İLERİ SÜRÜLEN İSTİNAF SEBEPLERİ: Davalı … vekili istinaf başvuru dilekçesinde, YİDK kararının yerinde bulunduğunu, mahkemece yapılan değerlendirmenin yerinde bulunmadığını, başvuru kapsamında kalanlar için iltibas tehlikesinin olmadığını ileri sürerek, ilk derece mahkemesi kararının kaldırılmasını, davanın reddine karar verilmesini istemiştir.

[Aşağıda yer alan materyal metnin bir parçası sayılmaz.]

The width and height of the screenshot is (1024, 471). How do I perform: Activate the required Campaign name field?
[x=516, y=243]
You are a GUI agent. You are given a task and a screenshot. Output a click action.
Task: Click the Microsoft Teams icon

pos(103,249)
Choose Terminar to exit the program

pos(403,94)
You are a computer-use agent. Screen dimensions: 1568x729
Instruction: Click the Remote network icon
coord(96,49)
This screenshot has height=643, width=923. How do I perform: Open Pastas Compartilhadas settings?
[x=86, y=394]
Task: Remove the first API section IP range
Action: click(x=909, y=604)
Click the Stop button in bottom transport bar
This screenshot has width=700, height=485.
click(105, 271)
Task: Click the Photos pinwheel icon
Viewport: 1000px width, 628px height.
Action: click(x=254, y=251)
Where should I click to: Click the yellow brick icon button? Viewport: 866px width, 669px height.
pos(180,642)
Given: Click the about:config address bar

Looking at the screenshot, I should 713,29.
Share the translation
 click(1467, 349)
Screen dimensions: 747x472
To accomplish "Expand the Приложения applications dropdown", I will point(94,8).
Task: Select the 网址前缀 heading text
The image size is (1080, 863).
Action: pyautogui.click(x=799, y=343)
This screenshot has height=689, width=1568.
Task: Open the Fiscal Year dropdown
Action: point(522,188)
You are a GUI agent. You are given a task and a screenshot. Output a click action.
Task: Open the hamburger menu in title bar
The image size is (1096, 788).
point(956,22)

BÖLGE ADLİYE MAHKEMESİ KARARININ ÖZETİ: Kararın davalı Kurum vekili tarafından istinaf edilmesi üzerine Dairemizce; davalının dava konusu başvurusuna davacı tarafça bir çok “…” ibareli marka mesnet gösterilerek itiraz edildiği, Markalar Dairesi Başkanlığı’nca davacının itirazına mesnet gösterdiği… sayılı markaların benzer bulunduğu, diğer markaların davalının başvurusu ile benzer bulunmadığı, Markalar Dairesi Başkanlığı’nın davacının bu iki markasını mesnet alarak davalının başvurusundan bir kısım emtia ve hizmeti çıkardığı, bir kısım yönünden ise ret kararı verdiği, davacı tarafça bu karara yapılan itiraz sonucunda da YİDK’in itirazı sadece davacının mesnet …sayılı markaları kapsamında değerlendirdiği ve itirazın reddine karar verdiği, davanın da bu YİDK kararının iptali davası olduğu gözetildiğinde, davanın, davalının başvurusu ile davacının mesnet …sayılı markaları arasında 556 sayılı KHK’nın 8/1-b maddesi anlamında iltibas bulunup bulunmadığı özelinde kaldığı ve bu şekilde değerlendirme yapıldığı, davacının itirazına mesnet …sayılı markalarının asli unsurunun “… …” ibarelerinden oluştuğu, bu ibarede bulunan “…” kelimesi, Türkçe’de büyük, geniş anlamlarına geldiğinden ayırt ediciliğinin oldukça düşük olduğu, her ne kadar tescilli olduğu sürece markanın korunması esas ise de bu ibareyi içeren markaların koruma kapsamlarının dar değerlendirilmesi gerektiği, buna göre, dava konusu başvuruda, “…” ibaresinin tek başına değil bir bütün olarak “…” şeklinde yazıldığı, markaların bir bütün olarak değerlendirilmelerinin esas olduğu gözetildiğinde, dava konusu başvuru ile davacının itirazına mesnet “… …” asıl unsurlu markalar arasında 556 sayılı KHK’nın 8/1-b maddesi anlamında ortalama alıcılar nezdinde görsel, işitsel ve anlamsal olarak bıraktıkları genel izlenim itibariyle ilişkilendirilme ihtimalini de içerecek şekilde iltibas tehlikesinin bulunmadığı ve ayrıca bu nedenle 556 sayılı KHK’nın 8/4. maddesinin başvurunun tesciline engel olmayacağı, iltibas değerlendirmesi hakimlik mesleğinin gerektirdiği genel hukuki bilgi ile çözümlenmesi mümkün olduğundan dosyada mevcut bilirkişi raporundaki tespitlere itibar edilmediği, ayrıca bir bilirkişi incelemesine de gerek görülmediği gerekçesiyle davalı … vekilinin istinaf başvurusunun kabulü ile ilk derece mahkemesi kararının kaldırılmasına, YİDK iptal talebi yönünden davanın reddine, dava konusu marka henüz tescil edilmediği için hükümsüzlük talebi konusunda karar verilmesine yer olmadığına karar verilmiştir.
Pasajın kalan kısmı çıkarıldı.